§ Given instruction: Print the material from the line containing "Tap crown badge next to 周小仙yoo username" through the line containing "point(59,224)", with both of those lines included, exactly as it stands, character for character.

§ Data shown:

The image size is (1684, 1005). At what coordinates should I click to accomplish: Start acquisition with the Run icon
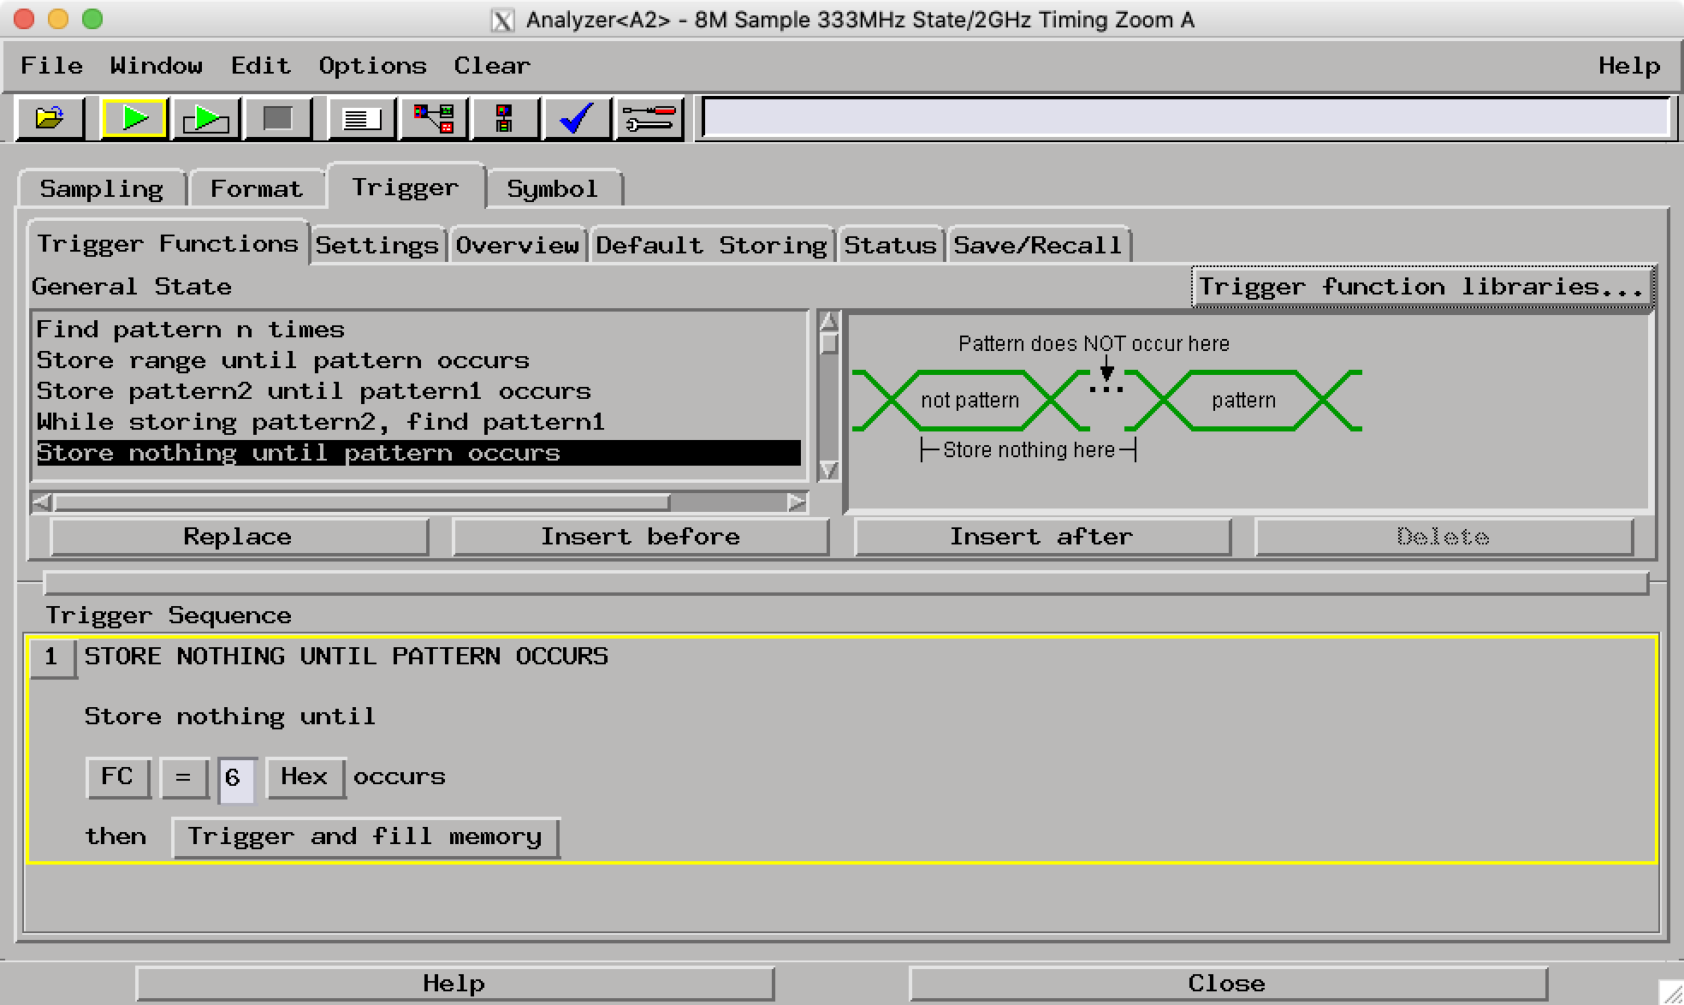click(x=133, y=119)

* * *

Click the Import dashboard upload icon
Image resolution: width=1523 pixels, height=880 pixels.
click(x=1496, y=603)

...

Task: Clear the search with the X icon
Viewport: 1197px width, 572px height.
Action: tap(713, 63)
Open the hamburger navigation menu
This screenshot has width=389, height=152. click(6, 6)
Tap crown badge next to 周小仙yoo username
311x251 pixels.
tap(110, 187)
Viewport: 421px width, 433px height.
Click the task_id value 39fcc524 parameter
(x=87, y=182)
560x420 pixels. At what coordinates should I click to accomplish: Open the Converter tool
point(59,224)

§ Finished answer:
Tap crown badge next to 周小仙yoo username
311x251 pixels.
tap(110, 187)
Viewport: 421px width, 433px height.
Click the task_id value 39fcc524 parameter
(x=87, y=182)
560x420 pixels. At what coordinates should I click to accomplish: Open the Converter tool
point(59,224)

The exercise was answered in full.